OK here’s the picture, We allowed our13 year old sister to have a boyfriend, Coz my Dad gives us so much trust and he trust us that we are responsible for ourselves, for all of our actions. The pervert was her “first-love” eventually, even though we don’t really like this guy she’s hooked up with, we don’t have any choices to forbid her. We were so nice to him. We even let him feel at home. Eventhough Pervert guy said rude stuff to our Dad, that he’s fat and so and so. Oh, I forgot why am i calling him Mr.Pervert? sobrang MALIBOG! Fuck him. Pursuing my sister to have sex with him, even asking her to strip dance in front of the webcam when they’re online. But My sister was instilled with bombarding advices from her Big Sis and Bro. That Sex for her should be at the age of 18 and with the right person. That’s why she didn’t give in to Mr.Pervert’s perverted way of thinking . Not to some asshole who don’t even know how to respect women! No.. No…
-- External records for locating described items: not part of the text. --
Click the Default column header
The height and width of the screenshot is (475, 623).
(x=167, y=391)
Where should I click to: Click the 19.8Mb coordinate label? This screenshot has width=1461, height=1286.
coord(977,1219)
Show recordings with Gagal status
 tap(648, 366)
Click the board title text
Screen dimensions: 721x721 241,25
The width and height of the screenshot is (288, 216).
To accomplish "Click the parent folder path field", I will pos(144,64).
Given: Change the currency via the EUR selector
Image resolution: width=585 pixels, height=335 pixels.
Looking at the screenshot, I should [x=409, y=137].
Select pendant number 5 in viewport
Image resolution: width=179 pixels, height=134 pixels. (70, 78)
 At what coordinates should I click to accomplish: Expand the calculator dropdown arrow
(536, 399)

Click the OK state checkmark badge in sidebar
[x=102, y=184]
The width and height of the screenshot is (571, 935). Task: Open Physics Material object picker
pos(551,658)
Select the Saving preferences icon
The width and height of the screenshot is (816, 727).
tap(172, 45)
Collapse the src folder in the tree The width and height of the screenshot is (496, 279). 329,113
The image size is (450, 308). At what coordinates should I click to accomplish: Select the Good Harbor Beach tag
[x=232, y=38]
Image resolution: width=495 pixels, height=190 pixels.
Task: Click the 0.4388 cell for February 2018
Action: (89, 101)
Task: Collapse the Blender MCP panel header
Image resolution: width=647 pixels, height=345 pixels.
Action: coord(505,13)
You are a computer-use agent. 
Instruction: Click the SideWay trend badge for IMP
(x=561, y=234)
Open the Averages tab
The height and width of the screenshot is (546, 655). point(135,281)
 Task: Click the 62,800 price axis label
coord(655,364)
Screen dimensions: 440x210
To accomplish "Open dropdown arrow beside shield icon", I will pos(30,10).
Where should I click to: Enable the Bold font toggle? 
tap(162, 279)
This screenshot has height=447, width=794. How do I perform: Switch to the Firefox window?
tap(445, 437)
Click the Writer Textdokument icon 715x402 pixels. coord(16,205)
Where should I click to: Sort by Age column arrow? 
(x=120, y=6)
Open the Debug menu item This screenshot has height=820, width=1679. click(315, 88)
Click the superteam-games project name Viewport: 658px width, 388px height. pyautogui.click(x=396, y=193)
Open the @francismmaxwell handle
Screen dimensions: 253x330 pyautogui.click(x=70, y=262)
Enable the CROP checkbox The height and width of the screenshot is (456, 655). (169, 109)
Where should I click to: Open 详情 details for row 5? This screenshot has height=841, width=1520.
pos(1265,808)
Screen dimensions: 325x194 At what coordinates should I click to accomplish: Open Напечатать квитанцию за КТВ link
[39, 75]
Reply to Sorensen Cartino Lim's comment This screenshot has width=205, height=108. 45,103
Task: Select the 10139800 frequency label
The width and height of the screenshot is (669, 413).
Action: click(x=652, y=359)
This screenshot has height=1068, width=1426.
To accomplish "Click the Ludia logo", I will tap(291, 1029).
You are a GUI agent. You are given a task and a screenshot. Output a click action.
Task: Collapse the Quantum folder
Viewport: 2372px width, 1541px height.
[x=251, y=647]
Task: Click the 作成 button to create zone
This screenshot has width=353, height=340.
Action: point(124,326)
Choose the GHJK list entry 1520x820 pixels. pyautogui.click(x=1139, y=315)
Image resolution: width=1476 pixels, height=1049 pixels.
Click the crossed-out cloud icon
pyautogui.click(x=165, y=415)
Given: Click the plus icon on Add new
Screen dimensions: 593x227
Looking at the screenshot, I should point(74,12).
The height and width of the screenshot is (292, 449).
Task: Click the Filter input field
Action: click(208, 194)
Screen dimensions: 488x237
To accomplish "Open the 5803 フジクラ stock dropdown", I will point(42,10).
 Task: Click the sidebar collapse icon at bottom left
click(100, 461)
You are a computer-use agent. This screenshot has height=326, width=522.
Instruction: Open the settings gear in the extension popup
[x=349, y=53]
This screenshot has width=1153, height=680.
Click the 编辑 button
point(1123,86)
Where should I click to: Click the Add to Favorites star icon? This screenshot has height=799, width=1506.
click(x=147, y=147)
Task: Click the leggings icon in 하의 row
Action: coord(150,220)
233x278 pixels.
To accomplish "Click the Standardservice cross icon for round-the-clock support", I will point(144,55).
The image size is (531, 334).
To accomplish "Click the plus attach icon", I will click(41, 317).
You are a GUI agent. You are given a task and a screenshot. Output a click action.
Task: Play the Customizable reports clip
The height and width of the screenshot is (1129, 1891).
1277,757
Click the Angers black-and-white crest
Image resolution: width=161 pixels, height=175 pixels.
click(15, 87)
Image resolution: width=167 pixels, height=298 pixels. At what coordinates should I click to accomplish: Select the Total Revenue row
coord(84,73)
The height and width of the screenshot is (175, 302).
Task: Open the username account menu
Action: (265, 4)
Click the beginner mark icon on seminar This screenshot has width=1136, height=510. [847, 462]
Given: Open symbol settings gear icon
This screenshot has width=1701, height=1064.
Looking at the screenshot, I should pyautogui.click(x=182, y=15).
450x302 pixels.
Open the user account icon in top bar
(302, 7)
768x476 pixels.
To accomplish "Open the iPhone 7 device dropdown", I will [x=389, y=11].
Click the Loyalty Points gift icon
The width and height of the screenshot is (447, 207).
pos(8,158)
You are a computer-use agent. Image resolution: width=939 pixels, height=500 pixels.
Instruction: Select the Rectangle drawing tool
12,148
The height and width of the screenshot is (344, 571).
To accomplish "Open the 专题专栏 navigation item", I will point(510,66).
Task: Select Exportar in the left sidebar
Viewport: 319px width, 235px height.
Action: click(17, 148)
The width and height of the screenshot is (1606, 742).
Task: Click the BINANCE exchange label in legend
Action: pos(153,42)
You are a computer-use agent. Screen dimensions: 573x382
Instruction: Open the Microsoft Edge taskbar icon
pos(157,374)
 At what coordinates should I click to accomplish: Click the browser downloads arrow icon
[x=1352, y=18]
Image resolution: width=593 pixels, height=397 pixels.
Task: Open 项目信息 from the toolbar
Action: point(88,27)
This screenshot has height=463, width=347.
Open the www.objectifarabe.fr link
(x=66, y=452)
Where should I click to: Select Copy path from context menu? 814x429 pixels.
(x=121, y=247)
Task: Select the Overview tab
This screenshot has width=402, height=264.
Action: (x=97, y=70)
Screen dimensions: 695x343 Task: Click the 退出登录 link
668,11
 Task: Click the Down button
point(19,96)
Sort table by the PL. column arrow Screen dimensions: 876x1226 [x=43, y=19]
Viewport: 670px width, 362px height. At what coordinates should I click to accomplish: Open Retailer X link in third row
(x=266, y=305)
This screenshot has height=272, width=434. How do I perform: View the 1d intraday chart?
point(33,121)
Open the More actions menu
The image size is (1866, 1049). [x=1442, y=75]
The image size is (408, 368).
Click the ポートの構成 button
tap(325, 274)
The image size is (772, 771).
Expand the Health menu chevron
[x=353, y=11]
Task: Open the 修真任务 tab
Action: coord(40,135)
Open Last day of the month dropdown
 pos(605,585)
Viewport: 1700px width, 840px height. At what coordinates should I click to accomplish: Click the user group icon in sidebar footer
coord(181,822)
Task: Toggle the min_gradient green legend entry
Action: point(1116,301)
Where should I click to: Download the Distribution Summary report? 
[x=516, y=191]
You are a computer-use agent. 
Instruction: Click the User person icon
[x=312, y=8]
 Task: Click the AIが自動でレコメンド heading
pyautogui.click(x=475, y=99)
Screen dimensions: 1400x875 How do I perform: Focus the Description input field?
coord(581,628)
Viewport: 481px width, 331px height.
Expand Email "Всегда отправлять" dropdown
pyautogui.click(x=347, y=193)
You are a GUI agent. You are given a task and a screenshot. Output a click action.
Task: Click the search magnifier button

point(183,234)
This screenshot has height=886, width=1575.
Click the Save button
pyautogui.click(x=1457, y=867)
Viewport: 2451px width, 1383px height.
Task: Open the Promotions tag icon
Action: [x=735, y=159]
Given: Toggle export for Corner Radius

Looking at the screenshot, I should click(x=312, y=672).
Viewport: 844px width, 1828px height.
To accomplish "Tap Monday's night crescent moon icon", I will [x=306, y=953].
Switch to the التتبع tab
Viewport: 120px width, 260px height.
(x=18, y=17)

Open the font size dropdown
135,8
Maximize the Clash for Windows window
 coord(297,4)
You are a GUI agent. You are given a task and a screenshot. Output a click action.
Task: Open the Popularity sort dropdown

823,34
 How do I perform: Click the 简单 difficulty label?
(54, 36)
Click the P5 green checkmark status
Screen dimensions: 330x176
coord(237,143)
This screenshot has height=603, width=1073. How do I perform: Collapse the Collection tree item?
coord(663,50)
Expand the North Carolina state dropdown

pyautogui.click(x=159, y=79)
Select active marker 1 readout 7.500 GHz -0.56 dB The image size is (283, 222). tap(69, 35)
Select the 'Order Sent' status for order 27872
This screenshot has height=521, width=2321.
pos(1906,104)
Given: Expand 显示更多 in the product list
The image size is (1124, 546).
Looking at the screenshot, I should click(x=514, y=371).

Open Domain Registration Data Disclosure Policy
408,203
TO YOU MR. PERVERT:MIGUEL, Who do you think you are? You know what? What kind of family would raise some kind of a bastard like you! It tells a lot what kind of a person are you. I’m not going to waste much of my time on some losers like you, God is still kind for he knows my sister doesn’t deserve some asshole. Pray hard asshole. Yes, asshole? Why? You really look like an ASSHOLE, literally. Do not let me see you ANYWHERE. God knows to what extent I can do to you. Save yourself from serious embarrassment
To my sister, Voodoo
Every now and then , life can be a little rough, don’t trust easily. Breakups do happen to all people, I’ve gone through that too. and move on to someone even better ,you might discover a wonderful person that you never knew before , someone so much better than what you have had. God has wonderful plans for you, believe me, been there, done that. and you have any idea how much painful it is for us, me ,ditchi,ahya and papa to see you crying for a guy who don’t really deserve your tears? It’s like double the pain your bearing right now.
The terrible thing about getting dumped or abandoned is it shrinks our self-esteem. We feel a full tidal wave of rejection bring us to our knees, there’s the inner hate and we tend to self-destruct mode. don’t be like that, you’re young, pretty and very much lovable .the world has still a lot to offer you.
You know there’s a story someone shared to me,
if I show you 1,000 PESOS, do you like to have it?
Of course yes.
what if I crumpled it, would you still like it?
Still , yes.
What if I crumpled it, stomped it and threw it, would you still go after it and get it?
YES, OF COURSE. It is still money and it still has a value.
I want you to be like that, know how to give VALUE to yourself no matter how torn you are. Coz at the end of the day, what important is how you give value to yourself. When we value something, it has a positive quality for us. We prize it, cherish it, esteem it, respect it, hold it deal. you earned it from choices we are glad we made.
shobe, i love you no matter what happens, i'll be at yourside forever. accepting the truth is the very first step in healing.